**Input:**
·····
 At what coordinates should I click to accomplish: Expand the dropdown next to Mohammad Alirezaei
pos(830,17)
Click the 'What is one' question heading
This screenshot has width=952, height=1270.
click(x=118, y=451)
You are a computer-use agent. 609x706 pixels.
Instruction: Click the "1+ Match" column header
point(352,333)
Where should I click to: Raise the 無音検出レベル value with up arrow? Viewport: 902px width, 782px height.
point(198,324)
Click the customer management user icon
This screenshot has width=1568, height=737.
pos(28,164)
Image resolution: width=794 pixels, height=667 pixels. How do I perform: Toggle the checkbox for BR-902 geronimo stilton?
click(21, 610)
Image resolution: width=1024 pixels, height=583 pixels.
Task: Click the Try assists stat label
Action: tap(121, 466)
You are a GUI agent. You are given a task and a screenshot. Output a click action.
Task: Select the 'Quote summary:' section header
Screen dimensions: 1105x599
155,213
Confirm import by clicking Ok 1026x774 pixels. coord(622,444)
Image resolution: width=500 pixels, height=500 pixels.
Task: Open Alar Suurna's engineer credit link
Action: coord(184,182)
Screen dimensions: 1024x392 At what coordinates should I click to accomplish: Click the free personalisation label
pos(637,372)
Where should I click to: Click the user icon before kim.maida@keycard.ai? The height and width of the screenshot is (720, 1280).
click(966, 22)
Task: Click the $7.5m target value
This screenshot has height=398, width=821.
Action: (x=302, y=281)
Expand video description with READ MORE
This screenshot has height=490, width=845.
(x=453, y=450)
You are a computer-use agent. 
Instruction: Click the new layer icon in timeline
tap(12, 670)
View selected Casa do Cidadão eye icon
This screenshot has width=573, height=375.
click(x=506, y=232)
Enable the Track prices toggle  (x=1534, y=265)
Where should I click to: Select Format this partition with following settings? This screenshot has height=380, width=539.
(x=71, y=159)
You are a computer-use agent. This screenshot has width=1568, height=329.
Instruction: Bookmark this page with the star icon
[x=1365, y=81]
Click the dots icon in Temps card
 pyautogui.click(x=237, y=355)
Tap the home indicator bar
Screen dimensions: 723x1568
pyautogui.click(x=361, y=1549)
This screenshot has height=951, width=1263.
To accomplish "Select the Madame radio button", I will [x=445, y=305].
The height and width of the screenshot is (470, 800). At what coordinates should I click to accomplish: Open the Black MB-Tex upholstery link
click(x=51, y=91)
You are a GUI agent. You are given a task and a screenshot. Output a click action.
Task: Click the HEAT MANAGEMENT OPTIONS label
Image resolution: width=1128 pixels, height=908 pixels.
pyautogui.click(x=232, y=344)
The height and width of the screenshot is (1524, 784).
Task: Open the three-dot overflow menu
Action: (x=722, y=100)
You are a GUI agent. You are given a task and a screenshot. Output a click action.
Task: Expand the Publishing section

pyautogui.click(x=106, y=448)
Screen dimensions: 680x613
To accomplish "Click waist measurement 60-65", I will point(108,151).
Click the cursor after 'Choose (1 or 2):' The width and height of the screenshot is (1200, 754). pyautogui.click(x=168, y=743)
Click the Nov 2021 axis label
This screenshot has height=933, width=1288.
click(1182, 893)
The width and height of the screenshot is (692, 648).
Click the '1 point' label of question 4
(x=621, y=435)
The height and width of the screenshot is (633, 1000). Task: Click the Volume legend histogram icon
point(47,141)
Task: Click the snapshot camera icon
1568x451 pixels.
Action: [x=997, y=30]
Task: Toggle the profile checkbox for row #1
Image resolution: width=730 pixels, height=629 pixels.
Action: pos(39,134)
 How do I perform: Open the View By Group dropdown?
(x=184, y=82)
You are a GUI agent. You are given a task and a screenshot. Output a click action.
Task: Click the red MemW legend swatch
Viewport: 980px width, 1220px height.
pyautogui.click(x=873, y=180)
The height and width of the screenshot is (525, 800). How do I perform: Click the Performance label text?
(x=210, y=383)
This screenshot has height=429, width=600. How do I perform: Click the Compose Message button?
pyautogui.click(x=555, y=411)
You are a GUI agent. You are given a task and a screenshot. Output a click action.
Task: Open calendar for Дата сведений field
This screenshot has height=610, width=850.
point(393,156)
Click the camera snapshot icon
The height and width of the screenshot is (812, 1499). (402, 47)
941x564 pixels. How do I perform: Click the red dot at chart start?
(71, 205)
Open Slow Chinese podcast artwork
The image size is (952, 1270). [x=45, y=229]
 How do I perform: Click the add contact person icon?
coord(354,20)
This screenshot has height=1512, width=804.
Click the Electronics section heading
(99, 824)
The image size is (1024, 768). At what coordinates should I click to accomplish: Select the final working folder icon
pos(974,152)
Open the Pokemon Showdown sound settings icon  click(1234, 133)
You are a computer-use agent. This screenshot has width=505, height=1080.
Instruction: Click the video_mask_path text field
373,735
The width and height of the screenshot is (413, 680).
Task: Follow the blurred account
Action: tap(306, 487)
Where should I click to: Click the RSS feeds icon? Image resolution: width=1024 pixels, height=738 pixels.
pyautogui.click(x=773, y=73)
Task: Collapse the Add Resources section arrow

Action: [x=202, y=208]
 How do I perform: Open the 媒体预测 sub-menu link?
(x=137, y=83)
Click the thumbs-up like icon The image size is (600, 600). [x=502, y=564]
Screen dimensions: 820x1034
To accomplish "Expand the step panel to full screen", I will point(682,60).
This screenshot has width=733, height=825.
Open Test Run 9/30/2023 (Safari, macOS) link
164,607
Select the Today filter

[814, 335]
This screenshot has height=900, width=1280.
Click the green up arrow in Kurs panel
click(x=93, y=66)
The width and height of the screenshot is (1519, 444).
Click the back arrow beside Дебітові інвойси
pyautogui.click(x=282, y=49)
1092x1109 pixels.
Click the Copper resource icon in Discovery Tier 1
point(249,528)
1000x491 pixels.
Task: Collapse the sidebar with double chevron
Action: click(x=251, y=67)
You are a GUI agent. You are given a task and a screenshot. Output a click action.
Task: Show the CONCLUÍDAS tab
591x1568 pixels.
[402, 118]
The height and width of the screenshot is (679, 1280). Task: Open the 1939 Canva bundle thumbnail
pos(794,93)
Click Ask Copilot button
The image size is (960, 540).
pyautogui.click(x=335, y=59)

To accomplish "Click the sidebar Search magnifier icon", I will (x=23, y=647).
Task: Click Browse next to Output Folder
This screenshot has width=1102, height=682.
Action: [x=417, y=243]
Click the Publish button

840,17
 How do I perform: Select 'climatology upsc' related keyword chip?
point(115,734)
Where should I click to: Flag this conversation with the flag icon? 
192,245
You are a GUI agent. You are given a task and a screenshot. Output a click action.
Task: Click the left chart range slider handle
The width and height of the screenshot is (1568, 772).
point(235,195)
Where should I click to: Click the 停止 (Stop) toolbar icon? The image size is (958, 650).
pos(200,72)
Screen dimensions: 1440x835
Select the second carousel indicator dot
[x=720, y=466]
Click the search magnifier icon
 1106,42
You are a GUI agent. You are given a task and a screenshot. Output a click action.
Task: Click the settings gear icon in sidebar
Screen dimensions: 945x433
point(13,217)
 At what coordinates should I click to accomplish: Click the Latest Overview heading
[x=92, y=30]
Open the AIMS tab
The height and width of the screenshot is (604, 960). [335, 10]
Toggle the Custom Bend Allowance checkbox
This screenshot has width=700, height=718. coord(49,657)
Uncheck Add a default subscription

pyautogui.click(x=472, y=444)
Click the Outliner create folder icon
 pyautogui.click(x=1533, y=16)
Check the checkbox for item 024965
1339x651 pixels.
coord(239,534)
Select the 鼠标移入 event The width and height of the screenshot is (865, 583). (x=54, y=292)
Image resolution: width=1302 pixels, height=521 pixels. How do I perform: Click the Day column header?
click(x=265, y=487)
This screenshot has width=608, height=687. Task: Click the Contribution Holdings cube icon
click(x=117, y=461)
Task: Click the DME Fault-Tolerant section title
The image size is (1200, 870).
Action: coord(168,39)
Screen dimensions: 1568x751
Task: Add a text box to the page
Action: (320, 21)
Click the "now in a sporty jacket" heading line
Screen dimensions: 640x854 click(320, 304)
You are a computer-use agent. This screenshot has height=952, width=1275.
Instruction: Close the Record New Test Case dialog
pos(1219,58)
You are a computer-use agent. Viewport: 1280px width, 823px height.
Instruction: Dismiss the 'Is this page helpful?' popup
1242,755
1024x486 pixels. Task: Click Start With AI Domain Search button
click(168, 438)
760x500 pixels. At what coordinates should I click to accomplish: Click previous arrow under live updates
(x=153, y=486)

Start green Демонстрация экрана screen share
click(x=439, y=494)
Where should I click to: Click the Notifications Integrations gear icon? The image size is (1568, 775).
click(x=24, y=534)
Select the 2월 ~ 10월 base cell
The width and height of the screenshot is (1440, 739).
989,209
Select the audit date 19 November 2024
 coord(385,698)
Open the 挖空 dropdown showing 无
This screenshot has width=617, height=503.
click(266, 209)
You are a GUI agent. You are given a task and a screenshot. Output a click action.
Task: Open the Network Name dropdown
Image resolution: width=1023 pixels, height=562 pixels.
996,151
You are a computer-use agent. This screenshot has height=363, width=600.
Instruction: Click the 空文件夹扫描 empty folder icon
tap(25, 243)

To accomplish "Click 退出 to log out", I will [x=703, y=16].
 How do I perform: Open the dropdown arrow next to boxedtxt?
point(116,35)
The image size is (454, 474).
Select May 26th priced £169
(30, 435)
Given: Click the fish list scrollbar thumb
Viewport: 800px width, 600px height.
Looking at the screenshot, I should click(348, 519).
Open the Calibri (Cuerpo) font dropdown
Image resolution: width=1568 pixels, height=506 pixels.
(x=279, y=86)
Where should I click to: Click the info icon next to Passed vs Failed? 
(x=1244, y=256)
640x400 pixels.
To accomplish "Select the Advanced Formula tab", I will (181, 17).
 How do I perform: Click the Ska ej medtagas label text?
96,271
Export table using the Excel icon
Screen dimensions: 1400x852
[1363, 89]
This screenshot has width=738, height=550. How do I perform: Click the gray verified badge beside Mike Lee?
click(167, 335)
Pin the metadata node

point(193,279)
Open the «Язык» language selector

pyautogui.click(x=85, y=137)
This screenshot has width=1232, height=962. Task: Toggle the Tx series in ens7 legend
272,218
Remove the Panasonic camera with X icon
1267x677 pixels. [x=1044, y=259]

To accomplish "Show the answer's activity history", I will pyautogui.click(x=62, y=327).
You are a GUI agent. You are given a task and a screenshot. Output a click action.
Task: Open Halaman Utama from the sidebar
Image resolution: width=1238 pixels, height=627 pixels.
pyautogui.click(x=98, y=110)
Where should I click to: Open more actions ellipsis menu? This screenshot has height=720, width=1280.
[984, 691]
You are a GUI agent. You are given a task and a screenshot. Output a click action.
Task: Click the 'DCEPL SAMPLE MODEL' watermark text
·····
**What to work on:** A word-for-word restatement of the records above from the line containing "The image size is (454, 474)." to their final line is all the answer should hold.

**Solved exercise:**
The image size is (454, 474).
Select May 26th priced £169
(30, 435)
Given: Click the fish list scrollbar thumb
Viewport: 800px width, 600px height.
Looking at the screenshot, I should click(348, 519).
Open the Calibri (Cuerpo) font dropdown
Image resolution: width=1568 pixels, height=506 pixels.
(x=279, y=86)
Where should I click to: Click the info icon next to Passed vs Failed? 
(x=1244, y=256)
640x400 pixels.
To accomplish "Select the Advanced Formula tab", I will (181, 17).
 How do I perform: Click the Ska ej medtagas label text?
96,271
Export table using the Excel icon
Screen dimensions: 1400x852
[1363, 89]
This screenshot has width=738, height=550. How do I perform: Click the gray verified badge beside Mike Lee?
click(167, 335)
Pin the metadata node

point(193,279)
Open the «Язык» language selector

pyautogui.click(x=85, y=137)
This screenshot has width=1232, height=962. Task: Toggle the Tx series in ens7 legend
272,218
Remove the Panasonic camera with X icon
1267x677 pixels. [x=1044, y=259]

To accomplish "Show the answer's activity history", I will pyautogui.click(x=62, y=327).
You are a GUI agent. You are given a task and a screenshot. Output a click action.
Task: Open Halaman Utama from the sidebar
Image resolution: width=1238 pixels, height=627 pixels.
pyautogui.click(x=98, y=110)
Where should I click to: Open more actions ellipsis menu? This screenshot has height=720, width=1280.
[984, 691]
You are a GUI agent. You are given a task and a screenshot. Output a click action.
Task: Click the 'DCEPL SAMPLE MODEL' watermark text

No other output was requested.